I stumbled away from the wall, exhausted. Ebrill caught me, one arm around me, her other hand on my forehead as she chanted a healing spell.
“Thank you,” I said, although I wasn’t entirely sure her spell did much. Healing spells were great when it came to physical exhaustion and injuries, but not necessarily an overuse of magic.
“They’re still going to be out there wondering,” Steph said. “Now, probably more than ever.”
“As far as they know, the flames suddenly went out,” ‘
The driver and the other guards stayed with the cars, or were going to, when I had an idea.
“Lead them away,” I told one of the drivers. “Can you do that for me?”
“Yes, sir,” he replied. “Any more details?”
I indicated one of two remaining cars that had belonged to Gertrude. “Take the blue Mustang, along with two guards in case there’s trouble. We still have a magic battle to deal with above, but I want to see if we can get the media and bystanders’ eyes off us for a few minutes.”
“Roger that.”
Without waiting, he and two others were in the car, taking off through the normal garage.

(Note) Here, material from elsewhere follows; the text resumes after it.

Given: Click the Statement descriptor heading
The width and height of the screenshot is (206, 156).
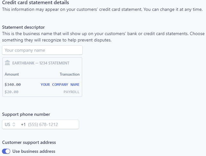Looking at the screenshot, I should tap(23, 27).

“Get to the rooftop,” I said, indicating the stairs.
“Shortcut?” Ebrill asked.
I shook my head. “I have… other plans for my magic. I don’t think I’ll have enough energy for both.”
She nodded. They took off for the stairs, leaving the other driver and two remaining guards down below. Meanwhile, as the garage door closed, I put my hands to the house walls again, waiting. When I heard the roar of the engine outside, I counted to three and then went to work.
Basically, all I had to do was change the structure of the house—to make it appear that there was no house, that the other nearby houses simply extended toward each other, not much room between.
It was a major undertaking, but hey, I had transmutation magic. In that moment, I believed I could do it, and therefore it was possible. Odd, how that worked. As much as I tried to ‘believe’ that I had bigger muscles, it simply didn’t happen. This, however, made sense to me—hell, there was cinematic precedence for houses that could exist but be invisible like this.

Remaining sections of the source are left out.